Furti d’acqua al Consorzio Bonifica Trapani 1, denunciati 55 agricoltori di 5 comuni

Furti d’acqua nelle campagne del trapanese, sia nei terreni del capoluogo che in quelli belicini. A scoprirli sono stati gli investigatori del Nucleo Operativo Provinciale del Corpo Forestale. I controlli hanno riguardato la condotta idrica usata per gli approvvigionamenti irrigui in agricoltura, in particolare quella che esce dalla Diga Trinità di Castelvetrano. Sono 55 gli agricoltori, anche imprenditori facoltosi, che sono stati denunciati per furto d’acqua aggravato. Due le informative alle procure di Marsala e di Trapani.  I controlli hanno fatto scoprire allacci abusivi alla condotta gestita dal Consorzio Bonifica Trapani 1, nei territori di Marsala, Mazara del Vallo, Paceco, Castelvetrano e Campobello di Mazara. Alle casse del Consorzio di Bonifica sarebbero stati procurati danni per mancati introiti per decine di migliaia di euro. Le indagini sono state effettate dal Nucleo Operativo Provinciale del Corpo Forestale di Trapani nell’ambito di un’azione intensa e minuziosa di vigilanza, scattata su disposizione dell’assessorato regionale al Territorio e Ambiente.

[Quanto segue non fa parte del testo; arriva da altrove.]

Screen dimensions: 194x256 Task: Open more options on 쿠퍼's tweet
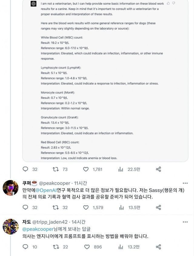pyautogui.click(x=185, y=183)
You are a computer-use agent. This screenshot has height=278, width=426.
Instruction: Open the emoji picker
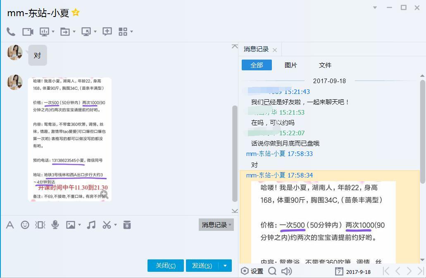pyautogui.click(x=25, y=225)
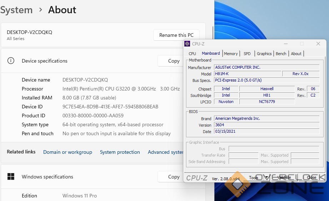
Task: Click the Device specifications info icon
Action: pyautogui.click(x=11, y=61)
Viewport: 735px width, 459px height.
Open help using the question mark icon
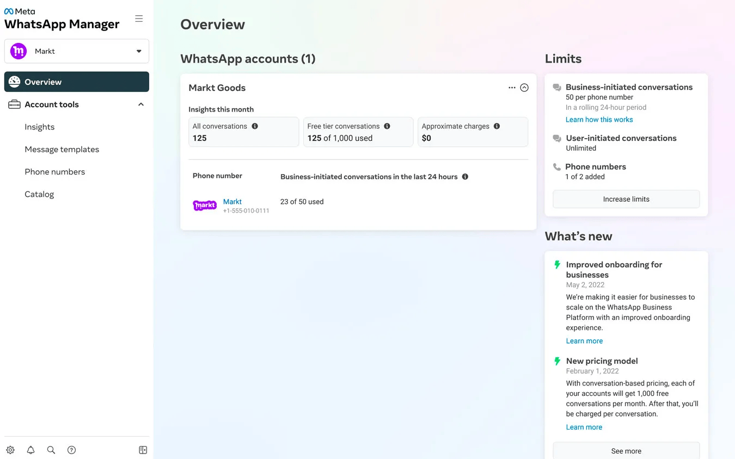click(x=71, y=450)
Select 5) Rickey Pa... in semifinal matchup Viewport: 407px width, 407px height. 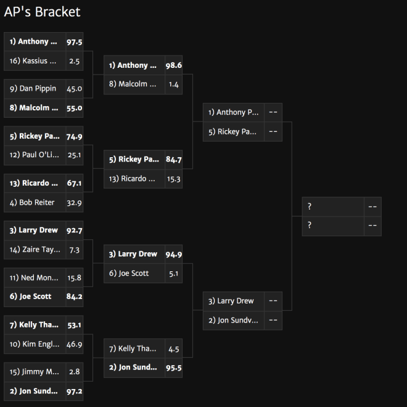coord(242,132)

Il Consorzio di Bonifica Trapani 1 aveva registrato ingenti consumi rispetto alle utenze autorizzate ai prelievi d’acqua, mentre molti agricoltori avevano segnalato minori afflussi. Una situazione strana che aveva fatto pensare a perdite sulla condotta. Alla fine, però, la verità è venuta a galla: erano in tanti a rubare l’acqua. L’attività investigativa del corpo forestale si è avvalsa anche di filmati e foto. Le persone ritenute responsabili sono state denunciate all’autorità giudiziaria e subiranno un procedimento penale a loro carico. Il furto di acqua compiuto sotto forma di manomissione, allaccio abusivo o altro è un danno non solo per il Consorzio ma anche per i consorziati. Un fenomeno che arreca danni alle già asfittiche casse del Consorzio di Bonifica. Già programmati ulteriori controlli alle altre condotte del trapanese destinate alle irrigazioni in agricoltura.